A Microgrid Model With EV Demand Uncertainty and Detailed Operation of Storage Systems

New entities and ways of operating electrical power systems have emerged. An example of this is the microgrid (MG), which can be described as a set of power generation units, energy storage systems (ESSs) and demands that can operate as a single set, in order to optimize their energy resources. Moreover, the recent growth in the use of electric vehicles (EVs) in transportation systems has created new challenges to electrical power systems. This article proposes a two-stage stochastic energy scheduling model for an MG to set up the day-ahead optimal decision in the first stage. Real-time operations, depending on wind and photovoltaic solar power, baseload demand and EV demand variability, are taken into account in the second stage. The proposed model considers conventional generators and alternating current (AC) linearized power flow constraints. Besides, a detailed ESS operation is considered, including degradation costs, and nonlinear charging/discharging as well as efficiency variation dependent of state of charge (SOC), for lead-acid and lithium-ion technologies.
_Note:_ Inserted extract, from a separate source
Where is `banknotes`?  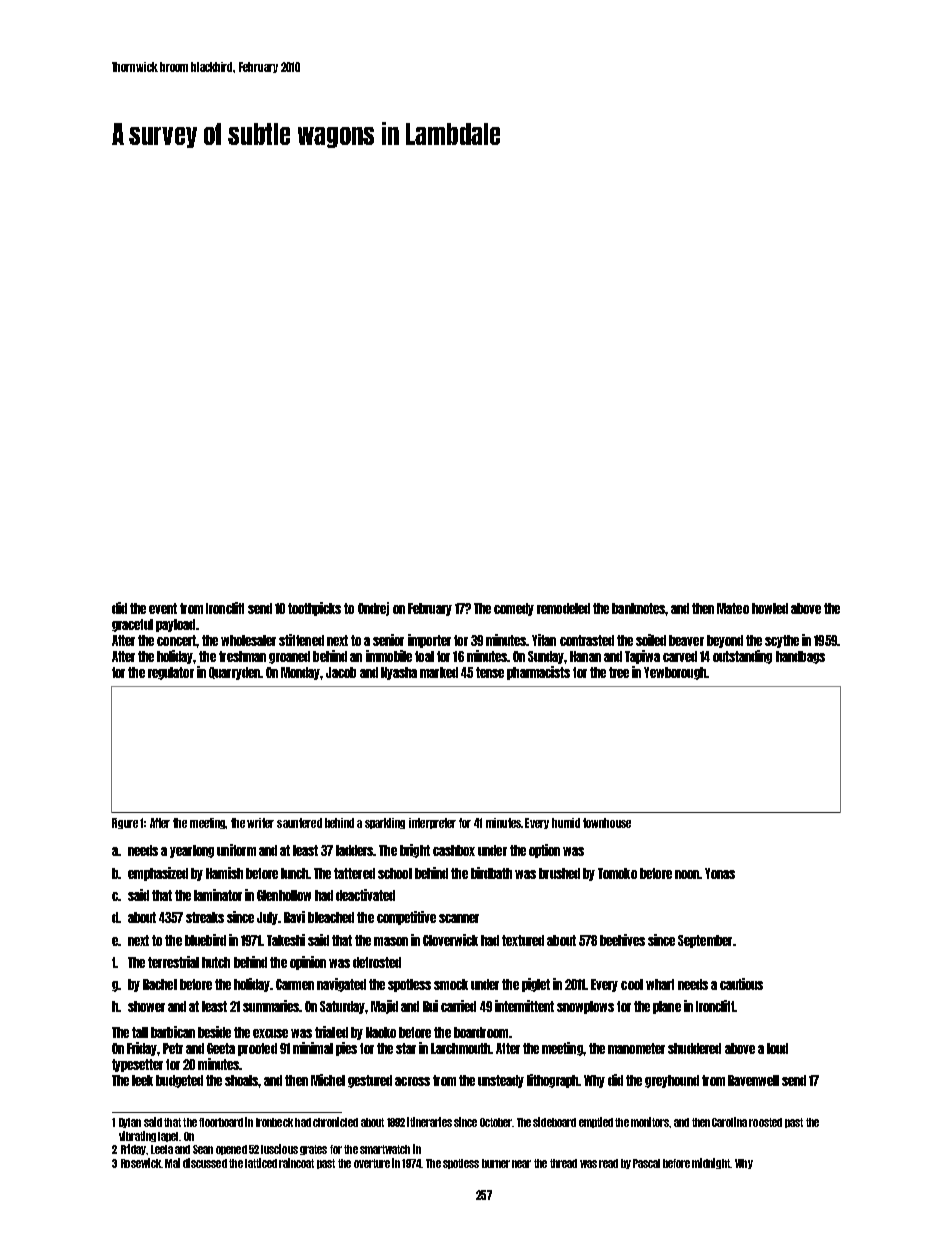
banknotes is located at coordinates (638, 608).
EV demand behavior is generated by probability-based algorithms that use the Monte Carlo method to perform their simulations, which are based on data of initial SOC, plugin/out times, type of EVs, and chargers. Finally, the proposed model is successfully validated with an IEEE-37 bus system. The results support the superiority of the proposed model over existing works, showing significant variations in battery bank (BB) operation. The computational time is similar to previous works, despite adding new constraints that increase the complexity.

Automated summary

This article proposes a two-stage stochastic energy scheduling model for optimizing the energy resources of microgrids. The model considers real-time operations based on wind and photovoltaic solar power, baseload demand, and electric vehicle demand, and is validated on an IEEE-37 bus system.